● **TASK TO COMPLETE**
Take the data below. Output it exactly from its first line through the line containing "Datenschutz (112, 272)".
┌─ MATERIAL PROVIDED
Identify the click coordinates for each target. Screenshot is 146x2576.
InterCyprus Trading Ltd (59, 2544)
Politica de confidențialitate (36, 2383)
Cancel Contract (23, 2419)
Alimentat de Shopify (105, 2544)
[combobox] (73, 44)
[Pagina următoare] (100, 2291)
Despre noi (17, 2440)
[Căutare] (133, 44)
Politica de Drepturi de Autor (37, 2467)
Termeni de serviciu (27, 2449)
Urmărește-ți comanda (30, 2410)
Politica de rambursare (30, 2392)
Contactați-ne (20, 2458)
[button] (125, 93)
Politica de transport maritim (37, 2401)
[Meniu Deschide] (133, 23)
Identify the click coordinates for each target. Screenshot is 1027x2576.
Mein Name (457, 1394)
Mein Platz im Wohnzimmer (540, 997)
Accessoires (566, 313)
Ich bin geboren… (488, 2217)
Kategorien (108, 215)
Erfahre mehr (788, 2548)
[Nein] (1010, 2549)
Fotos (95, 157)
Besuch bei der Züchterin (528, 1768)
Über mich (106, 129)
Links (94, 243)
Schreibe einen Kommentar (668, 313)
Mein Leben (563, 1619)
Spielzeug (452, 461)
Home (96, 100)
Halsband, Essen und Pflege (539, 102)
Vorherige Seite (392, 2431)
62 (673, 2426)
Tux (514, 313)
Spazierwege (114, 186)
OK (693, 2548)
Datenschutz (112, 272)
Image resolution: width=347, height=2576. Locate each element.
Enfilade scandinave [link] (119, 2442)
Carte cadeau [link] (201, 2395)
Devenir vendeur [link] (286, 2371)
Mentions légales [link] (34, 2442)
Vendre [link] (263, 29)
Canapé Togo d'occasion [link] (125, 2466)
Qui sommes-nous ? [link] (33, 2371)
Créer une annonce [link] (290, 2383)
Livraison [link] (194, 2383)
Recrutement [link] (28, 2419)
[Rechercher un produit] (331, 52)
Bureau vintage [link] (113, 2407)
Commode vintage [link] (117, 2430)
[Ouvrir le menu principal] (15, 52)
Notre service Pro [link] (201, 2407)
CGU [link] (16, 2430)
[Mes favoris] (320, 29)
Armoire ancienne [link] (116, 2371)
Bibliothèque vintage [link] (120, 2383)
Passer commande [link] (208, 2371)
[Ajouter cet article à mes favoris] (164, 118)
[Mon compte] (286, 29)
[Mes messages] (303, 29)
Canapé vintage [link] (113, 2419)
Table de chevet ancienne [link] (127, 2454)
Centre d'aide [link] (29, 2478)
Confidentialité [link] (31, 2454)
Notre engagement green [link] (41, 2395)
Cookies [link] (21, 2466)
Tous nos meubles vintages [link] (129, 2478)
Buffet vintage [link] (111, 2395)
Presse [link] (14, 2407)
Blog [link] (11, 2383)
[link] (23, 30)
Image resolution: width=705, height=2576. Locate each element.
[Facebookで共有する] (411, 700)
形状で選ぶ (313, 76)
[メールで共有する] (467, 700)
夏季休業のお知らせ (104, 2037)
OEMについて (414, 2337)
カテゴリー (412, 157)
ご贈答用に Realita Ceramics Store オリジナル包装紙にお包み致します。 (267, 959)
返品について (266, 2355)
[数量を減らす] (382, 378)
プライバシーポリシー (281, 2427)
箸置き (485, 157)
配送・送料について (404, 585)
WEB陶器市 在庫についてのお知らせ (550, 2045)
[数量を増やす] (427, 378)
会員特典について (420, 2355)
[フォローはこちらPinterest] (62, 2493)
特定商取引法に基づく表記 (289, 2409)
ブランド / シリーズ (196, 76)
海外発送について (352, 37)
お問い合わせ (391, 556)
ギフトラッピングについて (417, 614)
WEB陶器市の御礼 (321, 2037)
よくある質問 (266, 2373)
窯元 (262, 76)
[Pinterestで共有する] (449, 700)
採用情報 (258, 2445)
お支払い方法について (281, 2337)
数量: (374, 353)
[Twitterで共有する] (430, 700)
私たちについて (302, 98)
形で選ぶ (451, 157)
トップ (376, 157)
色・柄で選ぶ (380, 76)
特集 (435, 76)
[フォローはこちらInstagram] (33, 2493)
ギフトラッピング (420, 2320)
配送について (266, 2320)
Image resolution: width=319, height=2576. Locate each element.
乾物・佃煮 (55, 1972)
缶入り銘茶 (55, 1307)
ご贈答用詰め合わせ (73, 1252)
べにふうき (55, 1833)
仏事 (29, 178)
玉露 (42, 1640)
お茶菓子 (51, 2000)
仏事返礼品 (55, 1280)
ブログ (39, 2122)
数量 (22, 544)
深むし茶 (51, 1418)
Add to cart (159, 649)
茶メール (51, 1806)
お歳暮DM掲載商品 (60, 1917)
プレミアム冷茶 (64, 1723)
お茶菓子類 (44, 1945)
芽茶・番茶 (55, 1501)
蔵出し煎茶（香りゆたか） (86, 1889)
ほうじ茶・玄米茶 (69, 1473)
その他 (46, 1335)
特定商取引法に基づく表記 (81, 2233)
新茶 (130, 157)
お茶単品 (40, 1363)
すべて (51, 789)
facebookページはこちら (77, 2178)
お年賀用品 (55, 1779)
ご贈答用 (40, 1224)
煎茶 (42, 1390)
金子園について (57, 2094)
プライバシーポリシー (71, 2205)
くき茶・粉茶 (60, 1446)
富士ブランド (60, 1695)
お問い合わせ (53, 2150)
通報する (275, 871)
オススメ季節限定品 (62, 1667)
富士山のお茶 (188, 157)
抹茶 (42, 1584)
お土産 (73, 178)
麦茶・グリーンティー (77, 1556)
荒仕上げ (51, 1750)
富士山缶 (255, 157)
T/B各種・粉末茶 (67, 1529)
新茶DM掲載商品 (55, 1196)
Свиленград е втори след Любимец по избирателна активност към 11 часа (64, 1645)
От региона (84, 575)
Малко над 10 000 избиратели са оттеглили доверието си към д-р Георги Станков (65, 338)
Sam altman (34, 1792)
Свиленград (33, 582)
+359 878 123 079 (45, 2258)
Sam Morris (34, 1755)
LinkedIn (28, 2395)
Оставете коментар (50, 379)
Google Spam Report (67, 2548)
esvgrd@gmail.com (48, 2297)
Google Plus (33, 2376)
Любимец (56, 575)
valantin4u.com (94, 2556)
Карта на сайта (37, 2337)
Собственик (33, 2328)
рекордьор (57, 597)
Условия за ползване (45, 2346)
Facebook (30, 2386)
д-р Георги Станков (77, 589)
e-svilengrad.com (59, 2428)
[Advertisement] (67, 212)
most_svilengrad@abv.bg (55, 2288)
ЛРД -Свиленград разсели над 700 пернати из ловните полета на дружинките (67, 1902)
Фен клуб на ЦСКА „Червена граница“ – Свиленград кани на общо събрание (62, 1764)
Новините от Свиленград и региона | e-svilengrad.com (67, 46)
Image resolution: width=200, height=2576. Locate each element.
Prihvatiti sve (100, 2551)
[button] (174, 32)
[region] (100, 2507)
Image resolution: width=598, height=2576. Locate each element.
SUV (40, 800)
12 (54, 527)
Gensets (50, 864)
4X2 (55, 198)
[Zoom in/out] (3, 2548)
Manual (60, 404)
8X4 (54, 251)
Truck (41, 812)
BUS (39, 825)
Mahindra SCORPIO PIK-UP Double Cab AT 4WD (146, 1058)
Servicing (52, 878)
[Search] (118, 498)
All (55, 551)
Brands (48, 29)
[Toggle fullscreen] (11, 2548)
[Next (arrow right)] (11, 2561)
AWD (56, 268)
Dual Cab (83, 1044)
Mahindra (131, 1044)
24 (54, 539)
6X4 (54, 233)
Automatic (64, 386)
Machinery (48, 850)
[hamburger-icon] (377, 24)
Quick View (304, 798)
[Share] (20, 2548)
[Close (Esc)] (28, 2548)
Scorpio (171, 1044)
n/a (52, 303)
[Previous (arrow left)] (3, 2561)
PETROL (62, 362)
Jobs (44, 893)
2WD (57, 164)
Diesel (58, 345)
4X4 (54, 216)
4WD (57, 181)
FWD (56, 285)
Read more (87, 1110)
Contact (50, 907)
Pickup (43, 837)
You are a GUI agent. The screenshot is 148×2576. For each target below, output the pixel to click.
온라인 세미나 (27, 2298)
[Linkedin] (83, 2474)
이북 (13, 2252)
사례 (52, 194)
└─
● **EXERCISE OUTPUT**
Identify the click coordinates for each target. Screenshot is 146x2576.
InterCyprus Trading Ltd (59, 2544)
Politica de confidențialitate (36, 2383)
Cancel Contract (23, 2419)
Alimentat de Shopify (105, 2544)
[combobox] (73, 44)
[Pagina următoare] (100, 2291)
Despre noi (17, 2440)
[Căutare] (133, 44)
Politica de Drepturi de Autor (37, 2467)
Termeni de serviciu (27, 2449)
Urmărește-ți comanda (30, 2410)
Politica de rambursare (30, 2392)
Contactați-ne (20, 2458)
[button] (125, 93)
Politica de transport maritim (37, 2401)
[Meniu Deschide] (133, 23)
Identify the click coordinates for each target. Screenshot is 1027x2576.
Mein Name (457, 1394)
Mein Platz im Wohnzimmer (540, 997)
Accessoires (566, 313)
Ich bin geboren… (488, 2217)
Kategorien (108, 215)
Erfahre mehr (788, 2548)
[Nein] (1010, 2549)
Fotos (95, 157)
Besuch bei der Züchterin (528, 1768)
Über mich (106, 129)
Links (94, 243)
Schreibe einen Kommentar (668, 313)
Mein Leben (563, 1619)
Spielzeug (452, 461)
Home (96, 100)
Halsband, Essen und Pflege (539, 102)
Vorherige Seite (392, 2431)
62 (673, 2426)
Tux (514, 313)
Spazierwege (114, 186)
OK (693, 2548)
Datenschutz (112, 272)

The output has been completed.